Almost all rivers or stream in the state of Connecticut does have some gold bearing gravel or refined gold,  Because gold is heavier than any of the other materials that are found in the stream it will migrate down through the gravel to either a layer of clay or bedrock. For the same reason gold is not migrate very far from the banks of the stream so it is rather rare to find much Gold in the middle of the stream.

For finding gold in Connecticut  must determine where prospecting is permitted and be aware of the regulations under which he is allowed to search for gold and other metals. Permission to enter upon privately owned land must be obtained from the land owner. Determination of land ownership and location and contact with the owner 

Litchfield County in the northwestern part of the state has the most known occurrences, with nearly all gold being small glacial deposits. Another known gold bearing area in Litchfield County is Spruce Brook. It is a very small tributary to the Naugatuck River, and caused some very short-lived excitement when gold was first discovered there.

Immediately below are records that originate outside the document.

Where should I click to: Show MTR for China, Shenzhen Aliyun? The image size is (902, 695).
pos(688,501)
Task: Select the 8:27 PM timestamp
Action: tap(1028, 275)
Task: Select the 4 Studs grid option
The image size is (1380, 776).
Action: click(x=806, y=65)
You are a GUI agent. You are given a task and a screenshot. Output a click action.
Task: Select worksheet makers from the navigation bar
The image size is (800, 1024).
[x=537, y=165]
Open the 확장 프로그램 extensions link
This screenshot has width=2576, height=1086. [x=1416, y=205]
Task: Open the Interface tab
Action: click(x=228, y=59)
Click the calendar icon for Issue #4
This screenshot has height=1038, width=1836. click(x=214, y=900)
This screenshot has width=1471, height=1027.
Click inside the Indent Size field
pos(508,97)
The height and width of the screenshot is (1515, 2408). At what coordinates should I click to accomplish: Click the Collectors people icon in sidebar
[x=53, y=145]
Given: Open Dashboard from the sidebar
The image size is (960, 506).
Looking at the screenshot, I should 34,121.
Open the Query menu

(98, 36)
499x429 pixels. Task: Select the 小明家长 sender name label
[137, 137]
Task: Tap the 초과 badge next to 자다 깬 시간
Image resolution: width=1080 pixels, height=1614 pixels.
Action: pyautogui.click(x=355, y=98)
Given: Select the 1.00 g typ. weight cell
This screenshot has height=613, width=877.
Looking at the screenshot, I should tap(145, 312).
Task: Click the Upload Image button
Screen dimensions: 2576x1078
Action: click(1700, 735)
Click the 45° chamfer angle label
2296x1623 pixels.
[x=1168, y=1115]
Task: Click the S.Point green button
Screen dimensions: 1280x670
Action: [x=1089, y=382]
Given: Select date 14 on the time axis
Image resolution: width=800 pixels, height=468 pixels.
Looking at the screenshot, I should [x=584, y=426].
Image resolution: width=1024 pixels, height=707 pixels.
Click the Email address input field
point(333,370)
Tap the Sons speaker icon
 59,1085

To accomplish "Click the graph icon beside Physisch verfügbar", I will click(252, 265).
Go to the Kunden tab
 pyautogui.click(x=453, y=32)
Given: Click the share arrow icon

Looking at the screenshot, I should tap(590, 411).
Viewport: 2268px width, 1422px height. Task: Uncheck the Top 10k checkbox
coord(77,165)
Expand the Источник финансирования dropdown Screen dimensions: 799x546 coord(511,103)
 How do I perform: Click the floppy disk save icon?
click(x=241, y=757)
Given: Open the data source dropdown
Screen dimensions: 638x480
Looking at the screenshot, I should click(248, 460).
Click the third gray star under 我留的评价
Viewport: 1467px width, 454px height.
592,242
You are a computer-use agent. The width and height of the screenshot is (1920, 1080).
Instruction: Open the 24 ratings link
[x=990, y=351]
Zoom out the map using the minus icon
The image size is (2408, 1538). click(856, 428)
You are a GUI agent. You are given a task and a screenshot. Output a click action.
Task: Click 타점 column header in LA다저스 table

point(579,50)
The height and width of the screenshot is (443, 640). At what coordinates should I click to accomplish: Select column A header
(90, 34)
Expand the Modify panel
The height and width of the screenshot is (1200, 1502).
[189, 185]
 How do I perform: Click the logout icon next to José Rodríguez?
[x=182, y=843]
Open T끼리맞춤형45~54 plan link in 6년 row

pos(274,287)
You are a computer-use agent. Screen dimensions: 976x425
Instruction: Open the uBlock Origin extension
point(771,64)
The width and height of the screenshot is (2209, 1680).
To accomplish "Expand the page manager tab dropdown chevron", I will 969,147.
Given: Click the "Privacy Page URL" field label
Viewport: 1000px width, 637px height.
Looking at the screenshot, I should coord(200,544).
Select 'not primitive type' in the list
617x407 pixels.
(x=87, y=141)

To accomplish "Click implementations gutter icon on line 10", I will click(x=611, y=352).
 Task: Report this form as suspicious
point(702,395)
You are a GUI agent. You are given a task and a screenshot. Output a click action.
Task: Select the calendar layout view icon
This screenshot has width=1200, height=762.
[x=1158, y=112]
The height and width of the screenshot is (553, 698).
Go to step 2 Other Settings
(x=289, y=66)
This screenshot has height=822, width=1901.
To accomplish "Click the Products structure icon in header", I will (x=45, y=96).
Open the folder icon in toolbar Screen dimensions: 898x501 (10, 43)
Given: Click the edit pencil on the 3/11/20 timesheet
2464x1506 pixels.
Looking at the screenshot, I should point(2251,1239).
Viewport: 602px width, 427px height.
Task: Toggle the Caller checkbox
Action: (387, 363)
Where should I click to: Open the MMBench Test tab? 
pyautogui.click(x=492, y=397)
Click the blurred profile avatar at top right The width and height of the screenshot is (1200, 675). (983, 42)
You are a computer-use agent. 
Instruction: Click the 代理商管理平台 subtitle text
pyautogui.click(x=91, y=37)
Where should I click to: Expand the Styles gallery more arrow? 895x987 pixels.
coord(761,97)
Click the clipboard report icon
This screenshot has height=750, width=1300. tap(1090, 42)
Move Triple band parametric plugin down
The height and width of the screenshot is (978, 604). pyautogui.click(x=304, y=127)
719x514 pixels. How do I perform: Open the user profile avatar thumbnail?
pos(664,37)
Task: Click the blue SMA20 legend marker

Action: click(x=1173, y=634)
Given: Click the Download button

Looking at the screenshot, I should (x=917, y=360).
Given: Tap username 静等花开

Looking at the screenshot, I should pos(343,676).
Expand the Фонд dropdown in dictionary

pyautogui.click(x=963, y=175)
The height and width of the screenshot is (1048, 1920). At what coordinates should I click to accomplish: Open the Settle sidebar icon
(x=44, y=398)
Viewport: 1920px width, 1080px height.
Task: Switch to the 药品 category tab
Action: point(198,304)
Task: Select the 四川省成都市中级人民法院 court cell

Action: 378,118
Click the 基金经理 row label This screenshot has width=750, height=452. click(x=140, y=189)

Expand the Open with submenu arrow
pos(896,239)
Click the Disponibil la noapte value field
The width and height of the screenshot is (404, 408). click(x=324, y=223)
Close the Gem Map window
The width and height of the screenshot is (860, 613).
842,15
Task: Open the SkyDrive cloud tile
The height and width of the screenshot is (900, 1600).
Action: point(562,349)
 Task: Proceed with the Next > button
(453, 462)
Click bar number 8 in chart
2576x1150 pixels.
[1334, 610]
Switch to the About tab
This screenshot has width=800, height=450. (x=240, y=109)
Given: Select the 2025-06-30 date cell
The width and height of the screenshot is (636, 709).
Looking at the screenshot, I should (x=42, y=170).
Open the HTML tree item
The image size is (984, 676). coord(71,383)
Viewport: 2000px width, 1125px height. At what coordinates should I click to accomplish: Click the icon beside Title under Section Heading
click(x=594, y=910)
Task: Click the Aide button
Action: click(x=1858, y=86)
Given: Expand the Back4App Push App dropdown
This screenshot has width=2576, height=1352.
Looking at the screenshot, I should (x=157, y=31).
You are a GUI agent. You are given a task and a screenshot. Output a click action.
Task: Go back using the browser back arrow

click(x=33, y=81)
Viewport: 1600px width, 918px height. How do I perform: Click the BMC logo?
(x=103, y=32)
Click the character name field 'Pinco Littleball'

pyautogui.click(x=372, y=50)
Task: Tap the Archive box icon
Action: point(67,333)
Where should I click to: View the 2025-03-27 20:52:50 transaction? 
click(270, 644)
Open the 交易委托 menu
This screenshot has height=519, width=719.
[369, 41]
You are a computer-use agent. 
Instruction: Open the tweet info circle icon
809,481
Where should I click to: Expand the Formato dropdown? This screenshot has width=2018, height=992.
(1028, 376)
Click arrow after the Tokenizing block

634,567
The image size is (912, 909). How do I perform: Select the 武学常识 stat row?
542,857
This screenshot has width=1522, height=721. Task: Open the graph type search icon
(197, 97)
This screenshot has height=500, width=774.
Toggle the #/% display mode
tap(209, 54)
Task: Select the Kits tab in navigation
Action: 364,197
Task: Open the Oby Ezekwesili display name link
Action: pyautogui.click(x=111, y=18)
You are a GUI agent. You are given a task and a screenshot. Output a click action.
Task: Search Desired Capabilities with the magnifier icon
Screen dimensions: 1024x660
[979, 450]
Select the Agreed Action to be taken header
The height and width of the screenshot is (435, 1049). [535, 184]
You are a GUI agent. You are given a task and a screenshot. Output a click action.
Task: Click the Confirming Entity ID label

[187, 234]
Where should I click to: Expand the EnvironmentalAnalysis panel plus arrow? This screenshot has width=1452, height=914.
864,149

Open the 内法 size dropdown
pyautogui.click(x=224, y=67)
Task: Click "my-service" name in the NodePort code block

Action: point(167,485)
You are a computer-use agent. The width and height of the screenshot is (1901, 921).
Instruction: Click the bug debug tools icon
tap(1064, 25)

A known gold producer in Connecticut is Leadmine Brook, a tributary to the Naugatuck River just north of the town of Thomaston and above the Thomaston dam. The upper end of Leadmine Brook can be found in the area of Harwinton and along Birge Park Road and Hill Road. Gold can be found across the river with larger grains such as gravel

One place gold prospecting can be found near Harford, Connecticut is in the Farmington River to the north. It is a sizable tributary to the Connecticut River, and is also known to contain very fine deposits of placer gold.